Minggu, 24 Oktober 2021

Perbedaan Hikayat dan Cerpen (S.W. Rochmah_SMANTID)

 

Hikayat dan cerpen merupakan jenis prosa serta karya nonfiksi. Hikayat merupakan karya sastra lama, dan cerpen merupakan karya sastra baru.

1. Hikayat

Hikayat menceritakan keajaiban tokoh atau peristiwa yang bersifat fiktif. Hikayat menggunakan bahasa Melayu sebagai bahasa utamanya.

Ciri hikayat:

  1. Tidak diketahui nama pengarang atau anonim.
  2. Ceritanya cenderung berlatar tempat kehidupan istana atau istana sentris.
  3. Mengandung nilai-nilai tradisional.
  4. Tokoh yang di dalamnya bisa satu orang atau lebih.
  5. Menggunakan pengulangan kata atau bahasa.
  6. Bersifat fiktif atau khayalan yang berlebihan.
  7. Umumnya berkisah tentang kebaikan melawan kejahatan.
  8. Menggunakan bahasa Melayu.
  9. Jumlah kata tidak dibatasi.
  10. Merupakan karya sastra lama.

 

2. Cerpen

Cerpen atau cerita pendek merupakan suatu prosa yang menceritakan suatu tokoh pada masa sekarang.

Ciri cerpen adalah:

  1. Adanya nama pengarang.
  2. Jumlah kata  sekitar 5.000-10.000.
  3. Latar tempatnya berkisar pada lingkungan di sekitar atau masyarakat.
  4. Mengandung nilai kehidupan.
  5. Kisah yang diceritakan lebih variatif.
  6. Menggunakan bahasa Indonesia.
  7. Merupakan karya sastra baru.

Perbedaan tersebut antara lain:

1. Waktu perkembangan dan Bahasa yang Digunakannya

Hikayat merupakan sastra lama yang lahir dan berkembang di era Melayu kuno, sehingga tidak heran jika bahasa yang digunakannya merupakan bahasa Melayu kuno. Untuk bisa membaca isi karya sastra ini, kita harus menerjemahkan terlebih dahulu bahasa Melayu tersebut.

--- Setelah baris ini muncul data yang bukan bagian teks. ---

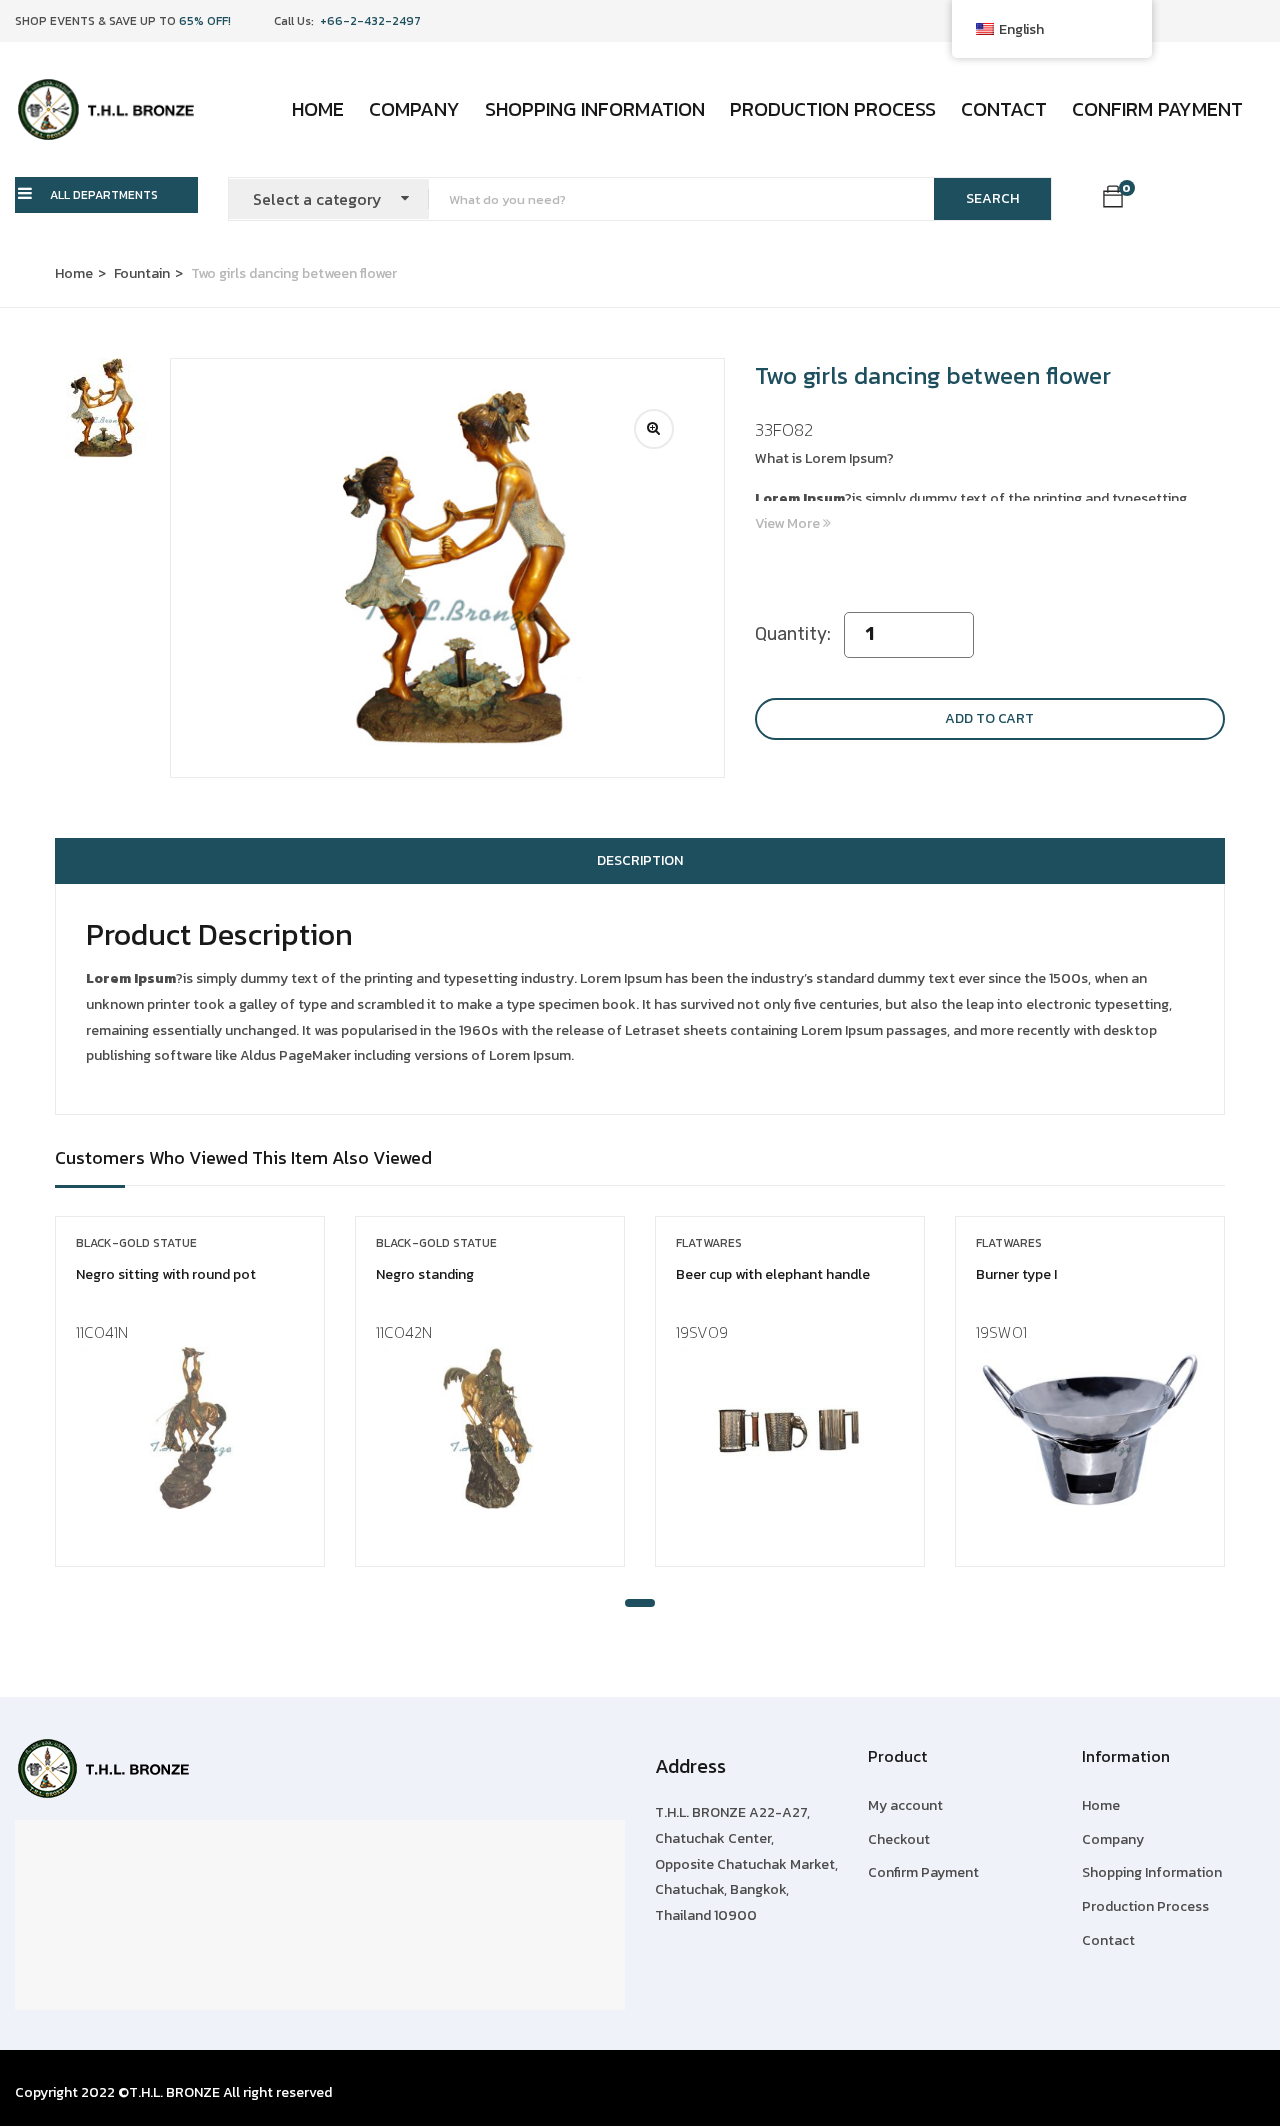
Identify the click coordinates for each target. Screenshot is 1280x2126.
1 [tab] (640, 1603)
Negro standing (425, 1274)
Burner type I (1016, 1274)
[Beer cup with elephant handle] (790, 1428)
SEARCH (992, 198)
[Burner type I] (1090, 1428)
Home (318, 109)
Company (414, 109)
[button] (1113, 200)
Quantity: (793, 634)
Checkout (899, 1839)
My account (905, 1805)
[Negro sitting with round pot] (190, 1428)
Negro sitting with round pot (166, 1274)
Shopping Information (595, 109)
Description (640, 860)
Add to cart (989, 718)
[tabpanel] (190, 1406)
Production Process (833, 109)
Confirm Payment (1157, 109)
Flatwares (709, 1243)
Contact (1004, 109)
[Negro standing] (490, 1428)
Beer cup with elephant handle (773, 1274)
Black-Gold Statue (136, 1243)
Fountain (142, 273)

Cerpen merupakan karya sastra yang lahir dan berkembang di era modern, sehingga bahasa yang digunakannya pun juga merupakan bahasa Indonesia yang merupakan bahasa utama bangsa Indonesia di era modern.

2. Nama Pengarang

Dalam hikayat, nama si pengarang tidak diketahui atau ananim, sehingga hikayat sering dianggap sebagai karya bersama atau karya milik warga sekitar. Sementara itu, nama pengarang cerpen bisa kita ketahui dengan mudah karena nama pengarang sering tercantum di bawah judul cerpen.

3.Jumlah Kata dan Latar Tempatnya

Jumlah kata pada hikayat cenderung bervariatif, bisa 5.000, 7.000, dan sebagainya. Adapun latar tempat yang dipakai hikayat biasanya hanya berkisar pada lingkungan atau kehidupan istana. Sementara itu, jumlah kata dalam cerpen biasanya dibatasi sekitar 5.000 atau 10.000 kata meskipun pada perkembangannya, jumlah kata tersebut bisa bertambah atau berkurang. Latar tempat yang digunakan cerpen iasanya berupa tempat atau lingkungan di kehidupan sehari-hari manusia. Meskipun begitu, cerpen juga bisa mengambil latar tempat selain yang disebutkan.

4. Tokoh dan Kisah yang Terkandung di Dalamnya

Tokoh yang terkandung di dalam hikayat biasanya bervariatif, entah itu satu orang ataupun bisa lebih dari itu. Adapun kisah yang terkandung di dalam hikayat biasanya hanya berkisah tentang kebaikan melawan kejahatan. Sementara itu, tokoh yang ada di dalam cerpen umumnya hanya berjumlah beberapa orang saja, namun berpusat pada satu orang. Kisah yang dikandung dalam cerpen bisa bervariatif, entah itu tentang kehidupan sehari-hari, kegelisahan manusia, petualangan, dan sebagainya.

(Dari berbagai sumber)

 

Rabu, 13 Oktober 2021

Hikayat Malim Deman (S.W. Rochmah_SMANTID)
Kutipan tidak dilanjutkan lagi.